年間50万人の外国人観光客が訪れる飛騨高山

雄大な自然に囲まれ、古い町並みが残る岐阜県の飛騨高山。
ミシュランが発行している旅行ガイド『ミシュラン・グリーンガイド・ジャポン』でも3ツ星に選ばれており、この地域に訪れる外国人観光客は年間50万人に達します。
高山市の人口は約8.9万人ほどですから、人口の5倍以上の外国人観光客が訪れていることになります。
しかし観光資源は多くあるものの、中部国際空港から電車で3時間半かかり、東京と大阪を結ぶゴールデンルートからもはずれるため、決して交通アクセスが良いとは言えません。
これだけの外国人観光客が集まるのは、高山市の長年の地道な取り組みがありました。

30年以上前の1985年からすでに英語のパンフレットは作成されており、今では10言語のパンフレットやマップが用意され、ウェブサイトは11言語に対応しています。
さらにヨーロッパからの観光客は昔からの町並みに興味を持つのに対し、アジアからの観光客からは四季折々の景色が好まれるなど、国や地域によって観光目的が違うことに着目し、パンフレットの内容も国ごとに変えています。
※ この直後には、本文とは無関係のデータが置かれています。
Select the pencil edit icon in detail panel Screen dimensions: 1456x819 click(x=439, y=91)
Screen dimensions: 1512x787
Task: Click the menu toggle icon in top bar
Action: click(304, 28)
また、外国人観光客に直接話を聞くことで、何を求められているのか情報を集めています。
外国人観光客は日本の「普段の暮らし」に接することを楽しむ方が多いそうです。
そのため、外国人観光客に満足してもらうには行政だけでなく、民間との連携が必要不可欠になります。
高山市は民間企業も積極的にインバウンド事業に関わっており、官民一体となって取り組んでいる特色があります。
積極的な民間企業を行政が支援することで実績を出せば、他の企業への刺激となり積極的な企業が増え、より良いサービスを提供することができるのです。

白川郷や金沢など、近隣の地域とも連携して新しい観光ルートを展開し、何度来ても飽きないような観光地づくりに努めています。
もちろん海外へ赴いてPR活動することも欠かせません。
このような一つ一つの取り組みが積み重なり、飛騨高山への高い評価へと繋がっているのです。